The Great Light

Parashat Shoftim 5778

Meir Sendor

We’ve admired Koolulam for some time now. It’s a group of talented musicians who arrange ad hoc choral singing experiences on a vast scale for anyone who wants to join, in cities and towns all around Israel.  A thousand and more people come together in a large venue, get organized into sopranos, altos and baritones, learn their harmonizing parts to a popular, spiritually uplifting song and then sing it together in powerful performance, all in two hours. What’s most inspiring about Koolulam is the way they bring together people from all parts of Israeli society – secular and religious Jews, Christians and Muslims all united in song. The founders say they themselves were inspired by witnessing thousands of Jews singing together at the Kotel on Yom Kippur and thought how wonderful it would be to bring this unifying experience to all Israelis.

So when we heard that Koolulam was coming to Bet She’an, which is a reasonable distance from Tzfat, we signed up right away (the tickets sell out quickly) and went the other day with our eldest granddaughter. We went to a late afternoon performance rather than the one in the evening, so it was packed with families – an exuberant crowd of around one thousand five hundred parents and children in a large theater. I was assigned to the baritones and was really impressed with the way our music director and his pianist got our rambunctious group to learn our part in such a short time. He began by saying: “the beginning of music is silence and listening.” Rebbe Nachman of Breslov says this about song in Likkutei Mohara”n (1:64). The director then asked us to turn to the people next to us and “introduce yourselves.” I happened to be standing next to two brothers, probably about seven and five, who were tussling and whacking away at each other, but the moment the music director said “introduce yourselves” the older one stopped, turned to me, put out his hand politely and said “Shalom, ani Amir.” Musick hath charms to soothe the savage brats. We learned to listen carefully to each other and not just belt out the song but sing it artfully together, feeling how the music propels the words. Then all the groups joined together in the enormous theater and the conductor, Ben Yefet, a man of boundless energy and a soul of pure music, brought all the voices together in a tightly, elegantly interwoven three-part harmony in several takes, each more musically expressive, until we got one that was a wrap. It really is a marvel the way an enormous group of former strangers can come together and quickly attune to each other so tightly and create something beautiful together. At the end, the whole one thousand five hundred men, women, and children erupted in a thunderous cheer.

[Dataset content]:
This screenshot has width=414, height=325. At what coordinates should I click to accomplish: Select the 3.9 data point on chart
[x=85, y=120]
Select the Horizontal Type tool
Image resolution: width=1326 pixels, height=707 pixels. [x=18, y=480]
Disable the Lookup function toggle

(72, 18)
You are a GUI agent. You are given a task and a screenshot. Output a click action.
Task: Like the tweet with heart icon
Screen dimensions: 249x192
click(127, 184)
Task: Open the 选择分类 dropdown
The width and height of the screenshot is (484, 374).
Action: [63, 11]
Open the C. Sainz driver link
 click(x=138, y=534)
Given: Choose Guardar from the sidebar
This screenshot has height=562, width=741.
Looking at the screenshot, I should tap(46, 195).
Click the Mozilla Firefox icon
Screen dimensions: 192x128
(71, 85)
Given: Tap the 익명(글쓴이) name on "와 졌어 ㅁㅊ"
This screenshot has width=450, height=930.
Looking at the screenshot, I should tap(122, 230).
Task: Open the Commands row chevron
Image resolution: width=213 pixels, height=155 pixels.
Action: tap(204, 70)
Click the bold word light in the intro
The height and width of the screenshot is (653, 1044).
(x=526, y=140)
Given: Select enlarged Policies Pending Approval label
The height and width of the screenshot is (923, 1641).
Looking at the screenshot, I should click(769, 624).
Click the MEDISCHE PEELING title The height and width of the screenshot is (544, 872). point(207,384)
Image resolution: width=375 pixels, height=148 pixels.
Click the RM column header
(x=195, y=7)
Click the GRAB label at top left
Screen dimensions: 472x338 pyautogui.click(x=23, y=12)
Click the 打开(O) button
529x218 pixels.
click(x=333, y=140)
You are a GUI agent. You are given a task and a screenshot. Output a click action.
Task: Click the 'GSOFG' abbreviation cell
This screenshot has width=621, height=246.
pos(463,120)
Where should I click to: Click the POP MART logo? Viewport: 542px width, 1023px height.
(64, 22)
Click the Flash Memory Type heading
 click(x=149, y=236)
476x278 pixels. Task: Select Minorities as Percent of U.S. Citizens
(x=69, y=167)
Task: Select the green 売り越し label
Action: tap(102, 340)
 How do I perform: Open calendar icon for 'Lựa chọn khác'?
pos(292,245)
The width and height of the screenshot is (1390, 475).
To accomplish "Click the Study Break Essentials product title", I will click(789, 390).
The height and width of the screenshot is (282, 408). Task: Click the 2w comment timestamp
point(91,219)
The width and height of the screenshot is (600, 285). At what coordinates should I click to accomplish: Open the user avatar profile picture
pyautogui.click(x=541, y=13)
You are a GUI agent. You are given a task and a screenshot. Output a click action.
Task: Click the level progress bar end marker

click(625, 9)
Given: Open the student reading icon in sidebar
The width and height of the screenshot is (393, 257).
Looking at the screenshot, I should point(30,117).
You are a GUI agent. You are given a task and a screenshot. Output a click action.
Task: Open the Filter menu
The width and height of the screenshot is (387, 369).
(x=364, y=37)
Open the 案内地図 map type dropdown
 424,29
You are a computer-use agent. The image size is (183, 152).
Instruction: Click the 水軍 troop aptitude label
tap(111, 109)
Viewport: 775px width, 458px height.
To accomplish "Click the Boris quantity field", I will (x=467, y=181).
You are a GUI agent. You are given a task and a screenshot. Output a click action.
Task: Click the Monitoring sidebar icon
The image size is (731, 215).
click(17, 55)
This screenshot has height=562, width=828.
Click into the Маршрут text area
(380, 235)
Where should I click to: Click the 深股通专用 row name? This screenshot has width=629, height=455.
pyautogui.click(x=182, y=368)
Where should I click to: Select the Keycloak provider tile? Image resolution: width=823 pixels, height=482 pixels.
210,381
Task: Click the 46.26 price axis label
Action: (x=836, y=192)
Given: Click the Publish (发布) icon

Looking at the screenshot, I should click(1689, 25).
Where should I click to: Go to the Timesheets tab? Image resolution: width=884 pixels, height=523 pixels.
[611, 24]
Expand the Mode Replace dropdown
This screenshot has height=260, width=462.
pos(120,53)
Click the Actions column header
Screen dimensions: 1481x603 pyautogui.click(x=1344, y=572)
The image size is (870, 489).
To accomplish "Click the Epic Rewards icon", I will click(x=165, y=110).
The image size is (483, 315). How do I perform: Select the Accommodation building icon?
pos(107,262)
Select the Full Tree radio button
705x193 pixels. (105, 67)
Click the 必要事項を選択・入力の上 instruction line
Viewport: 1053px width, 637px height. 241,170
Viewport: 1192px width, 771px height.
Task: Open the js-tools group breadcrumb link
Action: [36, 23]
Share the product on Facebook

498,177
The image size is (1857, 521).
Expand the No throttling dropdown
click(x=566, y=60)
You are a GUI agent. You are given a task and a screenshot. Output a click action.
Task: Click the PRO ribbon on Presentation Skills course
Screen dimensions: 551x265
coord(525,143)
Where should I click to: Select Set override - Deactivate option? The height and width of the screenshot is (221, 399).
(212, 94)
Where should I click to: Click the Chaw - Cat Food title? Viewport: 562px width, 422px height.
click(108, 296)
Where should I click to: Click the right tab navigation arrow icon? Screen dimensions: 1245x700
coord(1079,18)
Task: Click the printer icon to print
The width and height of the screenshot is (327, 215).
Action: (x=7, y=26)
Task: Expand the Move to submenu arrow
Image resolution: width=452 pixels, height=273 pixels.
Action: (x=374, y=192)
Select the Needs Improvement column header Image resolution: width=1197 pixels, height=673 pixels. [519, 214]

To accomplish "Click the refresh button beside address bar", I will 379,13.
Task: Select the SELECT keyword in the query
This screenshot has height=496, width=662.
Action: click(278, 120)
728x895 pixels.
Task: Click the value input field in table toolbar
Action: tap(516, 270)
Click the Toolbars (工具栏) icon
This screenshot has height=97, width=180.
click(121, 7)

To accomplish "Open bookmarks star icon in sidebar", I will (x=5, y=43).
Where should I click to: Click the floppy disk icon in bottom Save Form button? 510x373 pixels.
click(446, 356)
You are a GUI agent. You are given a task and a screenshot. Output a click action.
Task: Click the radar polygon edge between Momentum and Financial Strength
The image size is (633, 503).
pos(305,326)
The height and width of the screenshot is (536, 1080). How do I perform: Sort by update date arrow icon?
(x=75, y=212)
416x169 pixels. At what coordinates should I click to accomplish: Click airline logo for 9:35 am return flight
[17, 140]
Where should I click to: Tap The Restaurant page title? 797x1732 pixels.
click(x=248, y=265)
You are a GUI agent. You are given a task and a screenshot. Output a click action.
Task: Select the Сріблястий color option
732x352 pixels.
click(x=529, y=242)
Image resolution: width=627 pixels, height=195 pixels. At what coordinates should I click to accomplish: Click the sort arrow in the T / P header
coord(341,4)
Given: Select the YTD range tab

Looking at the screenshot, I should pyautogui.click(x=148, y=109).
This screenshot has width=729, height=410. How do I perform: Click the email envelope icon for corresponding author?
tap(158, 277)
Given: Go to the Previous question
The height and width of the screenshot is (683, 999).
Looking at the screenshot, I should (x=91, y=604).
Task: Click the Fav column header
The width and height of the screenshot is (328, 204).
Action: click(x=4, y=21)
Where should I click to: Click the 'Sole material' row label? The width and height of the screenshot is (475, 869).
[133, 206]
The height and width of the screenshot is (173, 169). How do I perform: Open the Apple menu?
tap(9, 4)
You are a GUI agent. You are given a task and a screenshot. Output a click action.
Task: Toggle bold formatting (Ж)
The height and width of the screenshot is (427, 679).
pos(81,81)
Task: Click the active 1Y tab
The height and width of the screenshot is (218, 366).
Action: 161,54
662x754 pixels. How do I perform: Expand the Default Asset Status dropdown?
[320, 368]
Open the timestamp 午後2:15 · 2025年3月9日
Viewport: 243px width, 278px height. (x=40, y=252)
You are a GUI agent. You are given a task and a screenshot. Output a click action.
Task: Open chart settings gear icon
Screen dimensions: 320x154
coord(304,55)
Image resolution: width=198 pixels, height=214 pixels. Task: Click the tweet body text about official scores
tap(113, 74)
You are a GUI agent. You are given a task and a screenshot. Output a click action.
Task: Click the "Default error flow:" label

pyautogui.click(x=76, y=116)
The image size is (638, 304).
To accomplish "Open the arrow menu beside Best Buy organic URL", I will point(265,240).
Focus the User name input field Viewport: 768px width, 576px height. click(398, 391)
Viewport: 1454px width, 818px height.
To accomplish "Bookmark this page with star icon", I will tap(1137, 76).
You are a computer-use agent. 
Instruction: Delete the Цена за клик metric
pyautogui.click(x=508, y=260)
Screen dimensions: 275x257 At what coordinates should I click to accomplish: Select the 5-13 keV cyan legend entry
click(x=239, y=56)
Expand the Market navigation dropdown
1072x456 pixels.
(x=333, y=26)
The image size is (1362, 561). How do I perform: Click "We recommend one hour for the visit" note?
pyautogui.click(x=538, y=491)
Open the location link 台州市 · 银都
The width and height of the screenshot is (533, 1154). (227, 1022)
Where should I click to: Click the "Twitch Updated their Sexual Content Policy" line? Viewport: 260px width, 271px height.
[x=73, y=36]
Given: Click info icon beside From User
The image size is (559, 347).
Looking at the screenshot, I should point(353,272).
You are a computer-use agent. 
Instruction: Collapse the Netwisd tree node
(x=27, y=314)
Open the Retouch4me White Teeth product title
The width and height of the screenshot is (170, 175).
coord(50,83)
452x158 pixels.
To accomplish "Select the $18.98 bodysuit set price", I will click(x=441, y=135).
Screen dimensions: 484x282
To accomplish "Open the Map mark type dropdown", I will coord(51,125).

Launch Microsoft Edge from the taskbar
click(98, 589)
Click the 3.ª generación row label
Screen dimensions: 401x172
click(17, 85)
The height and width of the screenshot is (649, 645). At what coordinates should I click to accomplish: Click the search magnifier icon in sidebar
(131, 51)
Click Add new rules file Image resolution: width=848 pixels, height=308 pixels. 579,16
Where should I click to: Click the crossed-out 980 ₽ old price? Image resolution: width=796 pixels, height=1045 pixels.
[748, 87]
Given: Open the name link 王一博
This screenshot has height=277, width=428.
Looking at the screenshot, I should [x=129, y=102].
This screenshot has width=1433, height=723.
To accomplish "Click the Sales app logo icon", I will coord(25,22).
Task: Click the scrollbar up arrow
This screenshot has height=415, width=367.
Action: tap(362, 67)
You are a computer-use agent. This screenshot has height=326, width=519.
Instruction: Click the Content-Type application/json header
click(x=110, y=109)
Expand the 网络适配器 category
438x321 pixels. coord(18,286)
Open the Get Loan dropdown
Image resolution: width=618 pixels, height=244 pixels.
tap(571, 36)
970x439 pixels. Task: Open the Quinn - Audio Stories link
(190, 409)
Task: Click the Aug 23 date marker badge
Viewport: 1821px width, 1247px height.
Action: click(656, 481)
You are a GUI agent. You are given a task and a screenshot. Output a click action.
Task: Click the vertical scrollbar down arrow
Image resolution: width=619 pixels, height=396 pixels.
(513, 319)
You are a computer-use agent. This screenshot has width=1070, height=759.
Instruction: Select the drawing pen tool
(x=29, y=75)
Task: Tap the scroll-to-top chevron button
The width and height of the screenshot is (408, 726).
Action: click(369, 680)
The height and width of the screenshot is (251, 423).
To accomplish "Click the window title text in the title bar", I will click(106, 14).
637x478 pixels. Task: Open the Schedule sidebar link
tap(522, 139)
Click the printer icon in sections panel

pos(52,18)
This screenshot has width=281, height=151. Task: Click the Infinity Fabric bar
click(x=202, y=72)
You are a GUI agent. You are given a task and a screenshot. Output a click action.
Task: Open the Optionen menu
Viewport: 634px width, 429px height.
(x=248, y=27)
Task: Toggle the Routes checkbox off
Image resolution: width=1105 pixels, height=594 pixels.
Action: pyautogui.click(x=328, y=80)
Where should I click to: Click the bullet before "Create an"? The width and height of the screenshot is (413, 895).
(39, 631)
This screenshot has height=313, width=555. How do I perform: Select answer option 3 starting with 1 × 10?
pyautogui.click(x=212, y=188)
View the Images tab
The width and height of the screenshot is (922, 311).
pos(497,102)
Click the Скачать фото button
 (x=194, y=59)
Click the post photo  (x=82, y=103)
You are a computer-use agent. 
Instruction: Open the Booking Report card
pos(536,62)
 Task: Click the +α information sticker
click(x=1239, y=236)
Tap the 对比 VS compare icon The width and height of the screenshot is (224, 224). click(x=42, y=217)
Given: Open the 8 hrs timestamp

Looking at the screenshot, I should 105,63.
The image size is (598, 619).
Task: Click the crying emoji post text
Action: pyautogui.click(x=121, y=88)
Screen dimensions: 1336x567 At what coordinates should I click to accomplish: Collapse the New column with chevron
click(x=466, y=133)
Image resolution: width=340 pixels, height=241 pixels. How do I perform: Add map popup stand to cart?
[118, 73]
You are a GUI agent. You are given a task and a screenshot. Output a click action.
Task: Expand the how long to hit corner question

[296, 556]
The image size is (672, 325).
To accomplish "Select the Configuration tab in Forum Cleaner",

[Exercise A]:
Transcribe the part of the Koolulam essay that begins at the words "Parashat Shoftim 5778" and ends after "to all Israelis.".
[Exercise B]:
According to the Koolulam essay, what led the founders of Koolulam to create it? Answer in one to three sentences.
[Exercise C]:
Continue the Koolulam essay from the point where it ends.

[Task response A]:
Parashat Shoftim 5778

Meir Sendor

We’ve admired Koolulam for some time now. It’s a group of talented musicians who arrange ad hoc choral singing experiences on a vast scale for anyone who wants to join, in cities and towns all around Israel.  A thousand and more people come together in a large venue, get organized into sopranos, altos and baritones, learn their harmonizing parts to a popular, spiritually uplifting song and then sing it together in powerful performance, all in two hours. What’s most inspiring about Koolulam is the way they bring together people from all parts of Israeli society – secular and religious Jews, Christians and Muslims all united in song. The founders say they themselves were inspired by witnessing thousands of Jews singing together at the Kotel on Yom Kippur and thought how wonderful it would be to bring this unifying experience to all Israelis.

[Task response B]:
The founders were inspired by seeing thousands of Jews singing together at the Kotel on Yom Kippur. They thought it would be wonderful to bring this unifying experience to all Israelis.

[Task response C]:
We sang “Or Gadol” – Great Light, a popular Israeli song by Amir Dadon. Its melody and rhythms have beauty and its words have a compelling message, putting spiritual themes into general terms that can speak to people of all persuasions. It’s tighter and more rhythmic in the Hebrew, with a loose rhyme scheme that’s natural, not forced, that can’t be matched in English translation, but a rough, abbreviated translation goes:

If I’ve had some sorrow, maybe I’ve learned from it something vital

For in the end, when it’s over, there’s a reason for everything.

Alone in the midst of all the madness I think how time can fly.

But in the end, there’s a reason for everything…

A great light enlightens all,

More than this you don’t need to ask,

I’ve come to learn from what’s good and to live,

To begin it all from the beginning,

Like to breathe for the first time.

I’m here, I’m not gonna waste this anymore.

You can hear and see a Koolulam performance of this song on YouTube, sung at Schneider Children’s Hospital by young patients, their families and the staff, that’s deeply moving. These are people living the song they sing.

This is also a pretty good message for this month of Elul we have just started – a time to take stock of where we are in our lives, learn the lessons we need to learn from our mistakes, and start again. What underlies the possibility of doing real and effective Teshuvah is the Great Light that enlightens all, the life that continually enlivens all, light of the Infinite, that HaShem is constantly refreshing and renewing, so every moment can be like breathing for the first time. We are immersed in this light, buoyed in this life, all of us together, the whole world. It’s just for us to receive it, let go of the negative, embrace the changes we are empowered to make and not waste it.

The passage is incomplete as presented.